I work in end of life, but any freelancer who works with people in personal or intimate ways – NFPs, disability, inclusion and advocacy work, or counselling, for example – know how easy it can be to overload ourselves in caring/service. The trick to avoiding the self-doubt, isolation and stress that accompany compassion fatigue, and even burnout, is getting in a good place about healthy self-care. A good place for healthy self-care includes a routine that prioritises personal needs, a strong network of positive support people, and recognising when we are getting close to doing too much. When we are consistent with healthy self-care our work, sleep, and output improve, leading to better physical and mental health, and emotional resilience.
Establishing a routine to prioritise your own needs
It may sound a bit like military boarding school, but the key to maintaining healthy self-care habits is a consistent routine; the benefits of a routine that prioritises own needs are well known and worth doing. If you need daily quiet time, ensure there are 30 minute spaces built into your daily schedule and calendar with no phone calls, meetings or client interactions. If you thrive on people, try to regularly schedule business and personal meetings. If a professional group is not an option, schedule a quick daytime catchup with friends (online or IRL), then another group later in the day/evening. If you need time with emails or social media, put a timer on these activities, attend to these outside work time and schedule feed content in advance. You can then reward yourself with something special to you each day – for example: a walk, a bath, reading for pleasure, a nap all count as healthy self-care activities.
Routine changes need to be relevant to you, so make an honest list; healthy self-care needs good communication with yourself. Small changes at distinct intervals are highly effective in bringing positive change to your life, but a raft of changes all at once feels hard and may be impossible to maintain, so don’t rush.
- Choose one thing on your list every 4-6 weeks and integrate that small change into your routine.
- Don’t compare your needs to other people’s – we are all unique, and our personal needs are nothing to be ashamed of.
- Don’t neglect rewards. We all deserve rewards, so build them into daily, weekly, monthly routines.
A strong network of positive people is essential for healthy self-care
Not all of us in person-focused, caring fields have good professional networks, mentors, or peer support as we often have work contracts which do not promote networking. However, role models and good connections are worth cultivating. A positive professional network, in combination with a squad of friends you trust and know will be supportive, helps stave off imposter syndrome and feeling isolated, while helping solve problems. A good friend or supportive colleague will offer sensible, balanced insight and feedback, as well as tell us when we look tired and maybe need a break – for our healthy self-care this kind of honest and genuine support is priceless.

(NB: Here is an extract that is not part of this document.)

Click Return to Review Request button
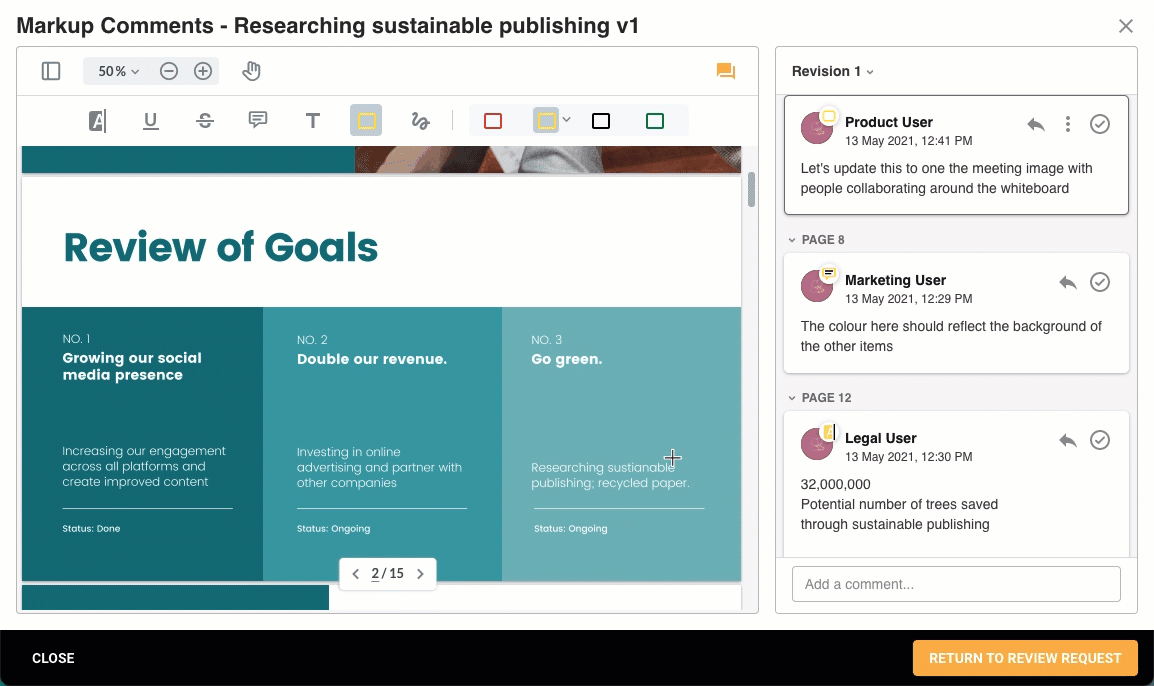Viewport: 1154px width, 686px height. tap(1025, 658)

You may find it hard to approach new people in your professional field, so a sensible option is to introduce yourself via email. Don’t forget, if you want a mentor you may need to source one yourself and do your research; some mentors expect to be paid, so factor that in before deciding who you want to approach as part of your professional network.
- Don’t be afraid to ask friends for support or help, but do make yourself available in turn, that is how friendship works.

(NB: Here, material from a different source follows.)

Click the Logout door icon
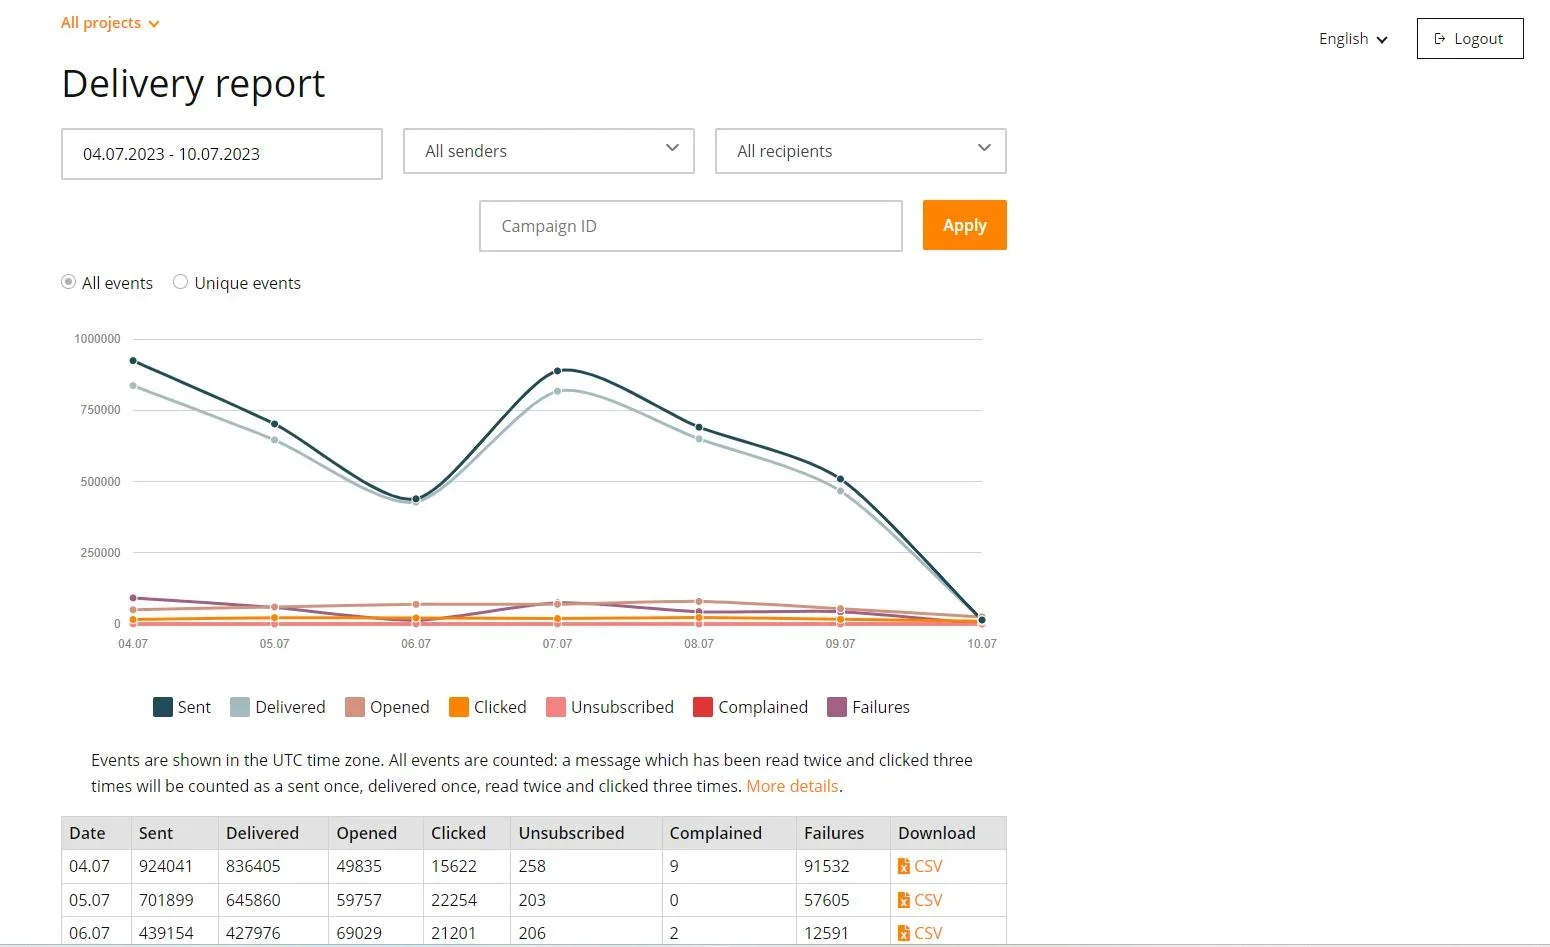The height and width of the screenshot is (947, 1550). tap(1440, 39)
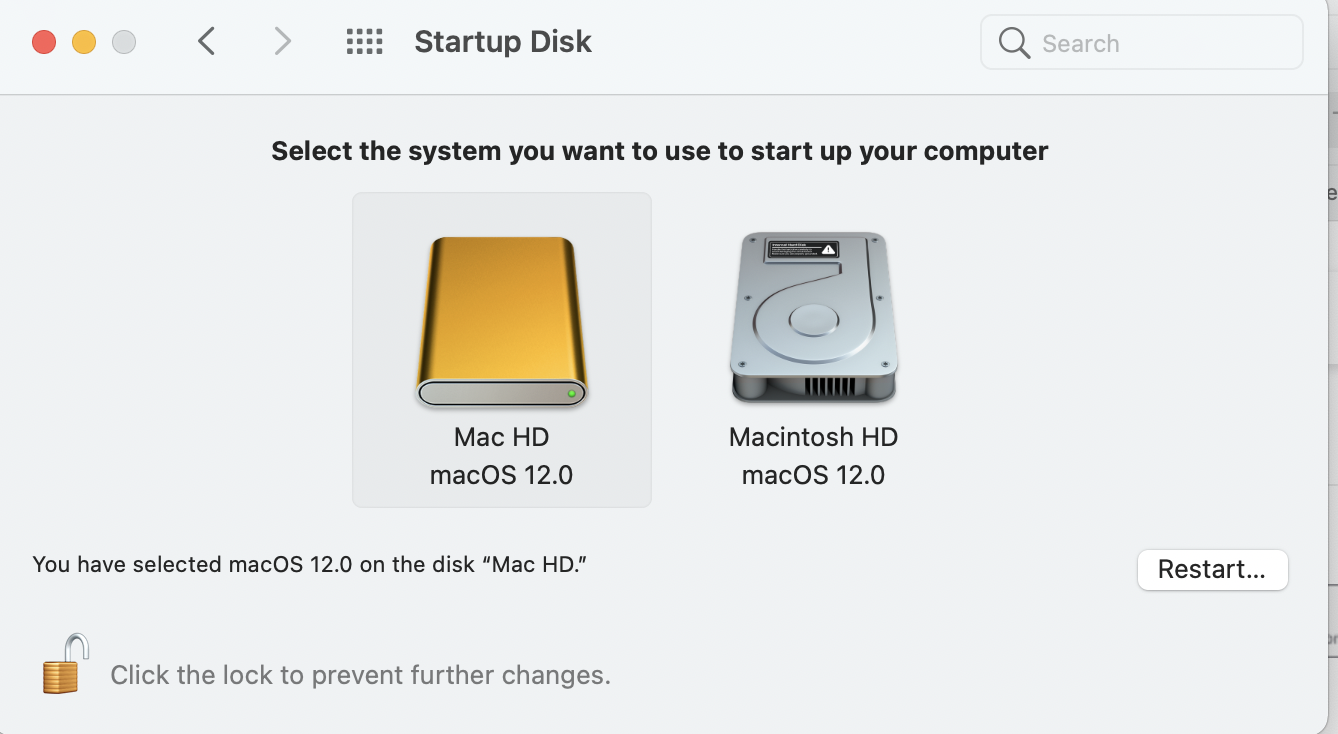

- Don’t be afraid to reach out to colleagues for advice but do make appointments – your professional networks are different to friendship networks, and are usually not as casual (at least, until you know someone very well).
- A peer support network can be very effective online. The Freelance Jungle is a good place to start if you are not sure of where to try first, and you can get your feet wet in the networking department before branching out to other online groups that may be specialised to your work needs.
Know when you are pushing your limit and doing too much
When we push ourselves too hard we become overtired, underhydrated, and often make poor decisions – like saying ‘yes’ to work when ‘no thanks’ is the best response. Know yourself and when you are pushing too hard: headaches, grouchiness, inattention, exhaustion, distractedness, or single-minded focus on minutia may all be signs you need to slow down, rest and take time out for yourself. Pay attention to your own patterns and what friends or workmates have mentioned in the past (like the Snickers tagline ‘you’re not yourself when you’re hungry’) and write down what you know to be your most obvious triggers. Keep the list handy to your desk or work diary, someplace you can see it easily as a reminder of your limits and self-care needs. Revisit this list from time to time and add anything that you become aware of so you can catch yourself before you go too far into compassion fatigue territory.
Pro tip: If you have trouble saying no to work when you are tired, stressed or overwhelmed establish a check-in buddy. Set up a routine in your workflow where you ONLY respond to work or volunteer offers via email – and always talk/write with your friend/colleague check-in buddy before responding to the offer, because sometimes we all need someone to remind us when it is time healthy self-care.